Principal photography primarily took place in the Lithuanian SSR, in the vicinity of the 242nd Training Centre of the Airborne Forces in Gaižiūnai. The bridge scene took place on a section of the A1 highway crossing the Nevėžis River, while Kaunas Fortress No. 4 was used for the command post scenes. The changing of the guard, as well as interrogation scenes conducted by Major Moroshkin took place at Lefortovo Barracks in Moscow.

All scenes involving aircraft were filmed at Vitebsk-North Air Base, with the participation of the 339th Military Transport Aviation Regiment. The identifying details of the Ilyushin Il-76 aircraft used were blurred out in post-production.

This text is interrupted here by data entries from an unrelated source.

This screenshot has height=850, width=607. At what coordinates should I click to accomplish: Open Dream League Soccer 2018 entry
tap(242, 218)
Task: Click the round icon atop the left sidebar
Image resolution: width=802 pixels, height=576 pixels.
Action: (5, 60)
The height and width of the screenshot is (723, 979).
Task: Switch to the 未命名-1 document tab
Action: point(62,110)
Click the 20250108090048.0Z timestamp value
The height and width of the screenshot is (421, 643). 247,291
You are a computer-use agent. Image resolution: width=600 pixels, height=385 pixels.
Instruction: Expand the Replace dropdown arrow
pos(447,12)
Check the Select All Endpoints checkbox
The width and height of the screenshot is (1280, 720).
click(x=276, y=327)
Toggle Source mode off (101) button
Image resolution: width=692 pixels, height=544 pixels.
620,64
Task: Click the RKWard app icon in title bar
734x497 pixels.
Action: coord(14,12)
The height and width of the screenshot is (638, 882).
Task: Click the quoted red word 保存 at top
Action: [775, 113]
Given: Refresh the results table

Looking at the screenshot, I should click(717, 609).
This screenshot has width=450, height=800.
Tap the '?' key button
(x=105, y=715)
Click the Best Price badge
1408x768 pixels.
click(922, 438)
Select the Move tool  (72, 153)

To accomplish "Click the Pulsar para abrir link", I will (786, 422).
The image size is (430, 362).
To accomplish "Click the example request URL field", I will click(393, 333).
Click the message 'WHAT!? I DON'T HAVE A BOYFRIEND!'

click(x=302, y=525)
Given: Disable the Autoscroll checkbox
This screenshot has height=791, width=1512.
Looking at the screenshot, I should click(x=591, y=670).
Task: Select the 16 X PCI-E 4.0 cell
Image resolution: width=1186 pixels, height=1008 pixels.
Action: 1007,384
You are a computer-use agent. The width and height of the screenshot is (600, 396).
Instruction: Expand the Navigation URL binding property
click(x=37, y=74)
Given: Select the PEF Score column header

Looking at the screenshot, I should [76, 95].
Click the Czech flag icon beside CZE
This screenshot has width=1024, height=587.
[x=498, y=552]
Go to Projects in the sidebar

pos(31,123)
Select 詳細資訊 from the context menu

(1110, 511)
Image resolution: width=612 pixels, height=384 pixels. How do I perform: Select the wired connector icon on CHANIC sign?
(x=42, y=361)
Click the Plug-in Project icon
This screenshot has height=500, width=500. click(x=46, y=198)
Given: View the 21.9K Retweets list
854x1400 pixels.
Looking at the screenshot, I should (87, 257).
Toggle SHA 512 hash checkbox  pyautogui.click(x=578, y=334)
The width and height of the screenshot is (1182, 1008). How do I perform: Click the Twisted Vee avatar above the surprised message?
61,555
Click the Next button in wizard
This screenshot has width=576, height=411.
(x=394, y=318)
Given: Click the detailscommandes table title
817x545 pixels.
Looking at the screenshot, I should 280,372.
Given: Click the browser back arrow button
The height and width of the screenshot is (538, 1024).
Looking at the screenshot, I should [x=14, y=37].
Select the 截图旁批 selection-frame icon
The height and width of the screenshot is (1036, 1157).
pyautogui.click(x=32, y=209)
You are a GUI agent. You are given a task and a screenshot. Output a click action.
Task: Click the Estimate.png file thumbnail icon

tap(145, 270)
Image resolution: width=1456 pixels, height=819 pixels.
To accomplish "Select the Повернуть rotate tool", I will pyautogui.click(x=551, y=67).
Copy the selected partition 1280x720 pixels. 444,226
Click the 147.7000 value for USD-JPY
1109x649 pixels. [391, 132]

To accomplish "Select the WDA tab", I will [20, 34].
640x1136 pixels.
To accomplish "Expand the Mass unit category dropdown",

A notable number of scenes were cut for reasons of military operational security. The film strips composing these scenes was subsequently destroyed.

==Release==
At first, release of the film was forbidden. The State Political Directorate issued a note prohibiting "a movie glorifying a power of our army, because it will play into the hands of the enemies of international détente".

In an interview in February 2007, director Andrei Malyukov said that he still did not know in which countries his movie had been released, this being restricted information. It went to a few dozen countries, however. In 2008, the film was shown at a festival of military history films.

On 14 September 2026, the Ukrainian Ministry of Culture added lead actor Boris Galkin to its "List of persons who pose a threat to national security", citing the actors continued public support for Russia. Under Ukrainian legislation, the distribution of any works featuring a listed person is severely restricted across television, online streaming and public viewing.